Tillerson also was not effective as a representative of the President. This was due in part to Trump’s lack of understanding of or interest in anything complicated or that required things like, oh, I don’t know, reading. It also was due to the fact that Trump gave a big chunk of the responsibilities that might traditionally have gone to a secretary of state to his slender nothing of a son-in-law, Jared Kushner. (Remember when he was called Secretary of Everything because he was handling Middle East peace, China, Mexico and everything else except steaming Trump’s pants?)
But we also need to be brutally honest, here. Tillerson did not do himself any favors when he called Trump a “f-----g moron” and then refused to deny he did. This would get under the skin of any President, and from that moment on, Tillerson was a dead man walking.
That said, despite all these defects — and Tillerson’s failure to resign after incidents like Charlottesville, which should have brought the repudiation of the President from everyone on his team — Tillerson did do some good.
He favored talks over conflict with North Korea. He favored negotiations over pulling out of the Iran deal. He opposed Trump’s wildly destructive tariffs on steel and aluminum. And, as recently as Monday, he dared to criticize Russia for its terrorist attack on our closest ally, the U.K.
It has not escaped comment that 14 hours after Tillerson criticized a Russian regime the White House almost never calls out, he was summarily fired. By tweet. Without explanation.
This is just the latest sign of how vigorously Trump seeks to protect Vladimir Putin for reasons that are known only to him but that are clearly not in the U.S. national interest. But it reminds us that in the end, for all his defects, Tillerson ended up getting fired for the times he spoke the truth, be it about the President’s intellect or his policies.
That, of course, will be missed. It will be missed by people like Defense Secretary James Mattis, who was allied with Tillerson on many issues.
It will be missed in the mix of an administration that has a clear deficit of adults who can counterbalance Trump — a deficit that has grown in the last week not just with Tillerson’s departure but with that of Gary Cohn as his chief economic adviser.
And it will be missed, whether he knows it or not, by Trump, who will suffer from being surrounded by sycophants and “true believers.”

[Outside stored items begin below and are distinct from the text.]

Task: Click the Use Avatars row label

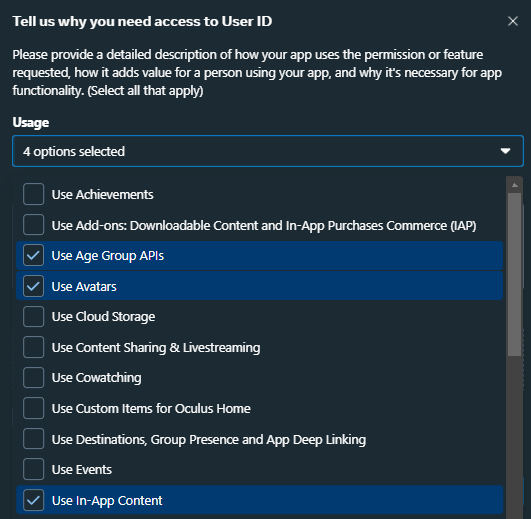Action: (x=84, y=287)
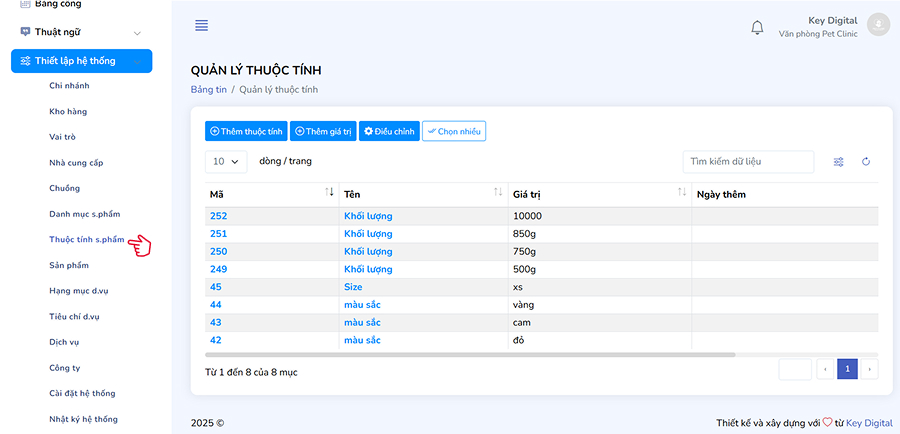Click the table filter settings icon
Screen dimensions: 900x434
pyautogui.click(x=839, y=162)
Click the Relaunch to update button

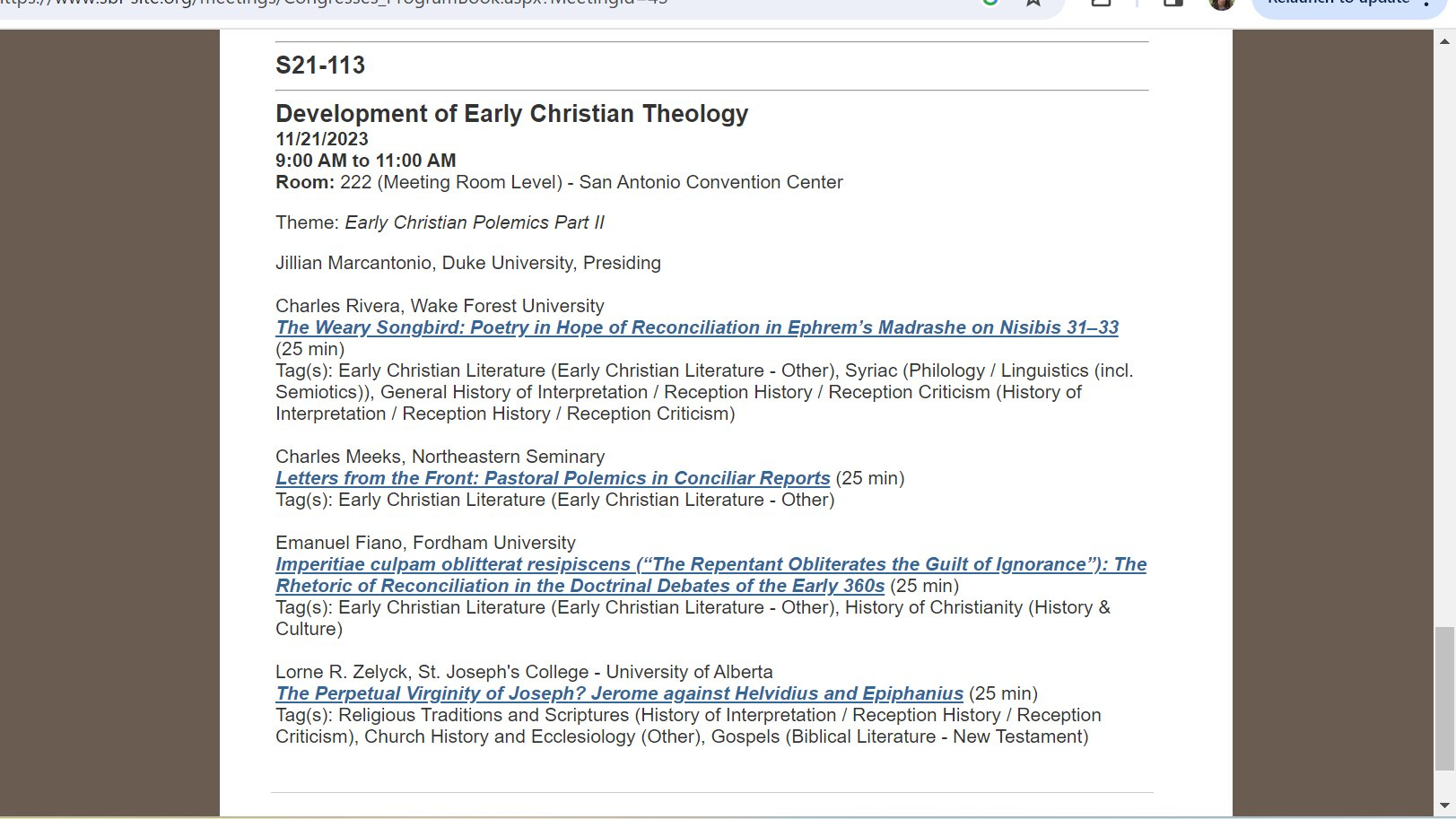pos(1337,3)
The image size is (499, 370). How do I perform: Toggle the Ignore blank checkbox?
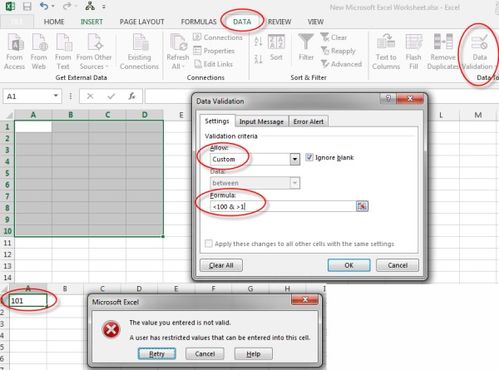(309, 157)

Secretary of State-designate Mike Pompeo is one such true believer. He is smart. But he developed a reputation among CIA career employees as a guy who was not above coloring intelligence findings to suit his political views or those of the President. That’s dangerous in a CIA director, and it’s a serious warning sign for a cabinet that is likely to become more homogeneous and less inclined to challenge Trump.
With other potential changes on the horizon and reputed replacements for people like Cohn and national security adviser H.R. McMaster — such as economist Lawrence Kudlow or GOP bomb-thrower John Bolton, respectively — it does not look like Trump is trading up. And for America and for the world, that is an ominous sign. It looks like the worst is yet to come.